Many information processing, service and manufacturing systems can be viewed as networks of interacting resources. Examples include data centers for cloud computing, online advertising systems, electronic chip manufacturing lines, the Internet, and health care service systems. Requests for services from such systems are processed by an interconnected set of resources such as computers, manufacturing stations, and human servers. In such applications, a common objective is to identify service policies (routing, service order, and server control algorithms) that minimize delays for customers using the system. Except in a few special cases, currently there are no mathematical tools available to compute performance metrics such as the delay experienced by the customers, especially when the system size is large.
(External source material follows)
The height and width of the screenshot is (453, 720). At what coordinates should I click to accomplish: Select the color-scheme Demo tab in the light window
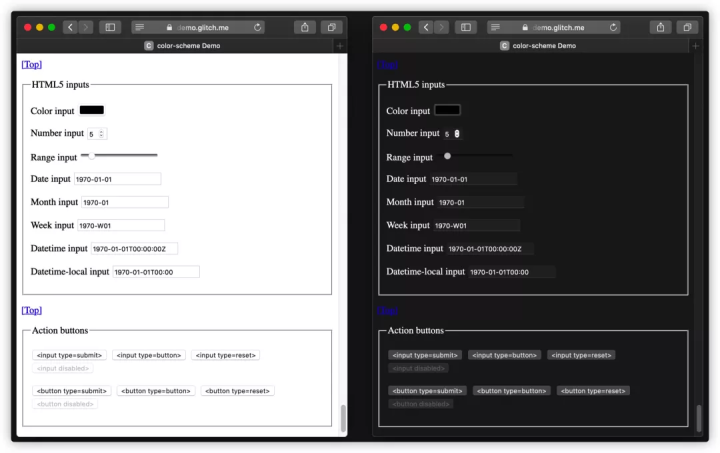pos(182,45)
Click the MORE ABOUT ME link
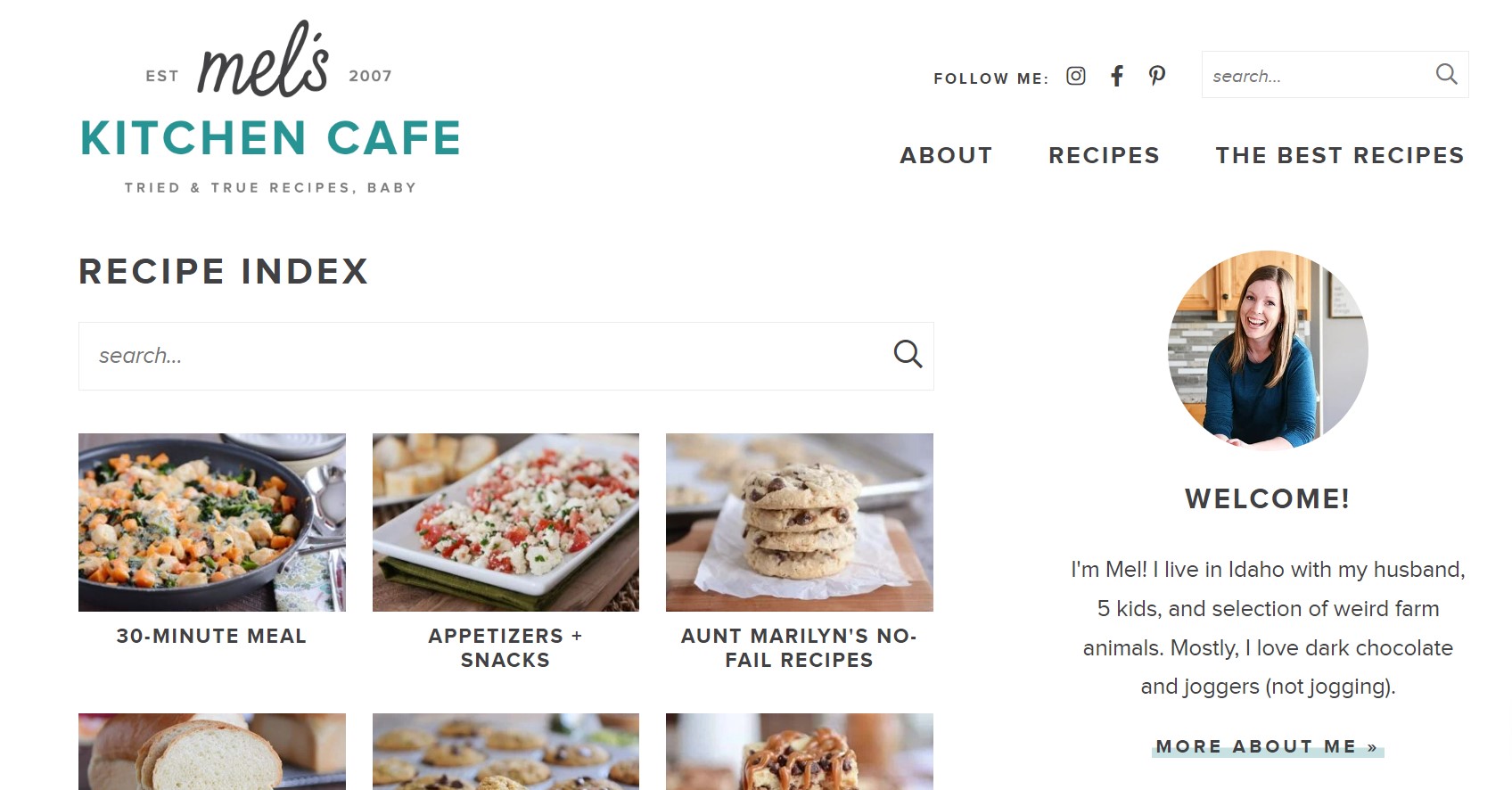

The goal of this project is to advance the mathematics tools needed to compute performance metrics of large systems of networked resources. These mathematical techniques will enable the design of good service policies for the myriad of applications mentioned earlier. The results from the project will be incorporated into courses. Outreach efforts will be made to include students from underrepresented groups and minorities in the project. Often the problem of optimal control of networks of interacting resources can be modeled as a Markov Decision Problem (MDP), but the state-space is prohibitively large to obtain optimal solutions. Therefore, it is common to study such problems (under some appropriate scaling) either as fluid control problems, or Brownian control problems, or large-deviations problems. The objective of this project is to enable an alternative approach, which involves studying the drift of appropriately-chosen Lyapunov functions, in transient and steady-state modes. The specific challenge involves developing lower-dimensional models for high-dimensional systems, and using the lower-dimensional models to study the optimality, or lack thereof, of specific architectures and algorithms. If successful, this project will result in (i) new analysis tools based on the drift-based arguments, which provide tight bounds on the steady-state performance of control and decision algorithms in large networks, and (ii) design of optimal or near-optimal algorithms that perform well at all traffic loads.

许多信息处理、服务和制造系统可以被视为交互资源的网络。例如云计算数据中心、在线广告系统、电子芯片生产线、互联网和医疗保健服务系统。来自此类系统的服务请求由一组互连的资源（例如计算机、制造站和人工服务器）处理。在此类应用中，一个共同的目标是确定服务策略（路由、服务顺序和服务器控制算法），以最大程度地减少使用系统的客户的延迟。除了少数特殊情况外，目前还没有可用的数学工具来计算性能指标，例如客户所经历的延迟，特别是当系统规模很大时。该项目的目标是改进计算大型网络资源系统性能指标所需的数学工具。这些数学技术将使我们能够为前面提到的无数应用程序设计良好的服务策略。该项目的成果将纳入课程中。我们将开展外展工作，将代表性不足的群体和少数族裔的学生纳入该项目。通常，交互资源网络的最优控制问题可以建模为马尔可夫决策问题（MDP），但状态空间太大，无法获得最优解。因此，通常研究诸如流体控制问题、布朗控制问题或大偏差问题等问题（在某些适当的尺度下）。该项目的目标是提供一种替代方法，其中涉及研究适当选择的李亚普诺夫函数在瞬态和稳态模式下的漂移。具体的挑战涉及为高维系统开发低维模型，并使用低维模型来研究特定架构和算法的最优性或缺乏性。如果成功，该项目将产生（i）基于基于漂移的参数的新分析工具，该工具为大型网络中的控制和决策算法的稳态性能提供严格的界限，以及（ii）设计在所有流量负载下都表现良好的最佳或接近最佳算法。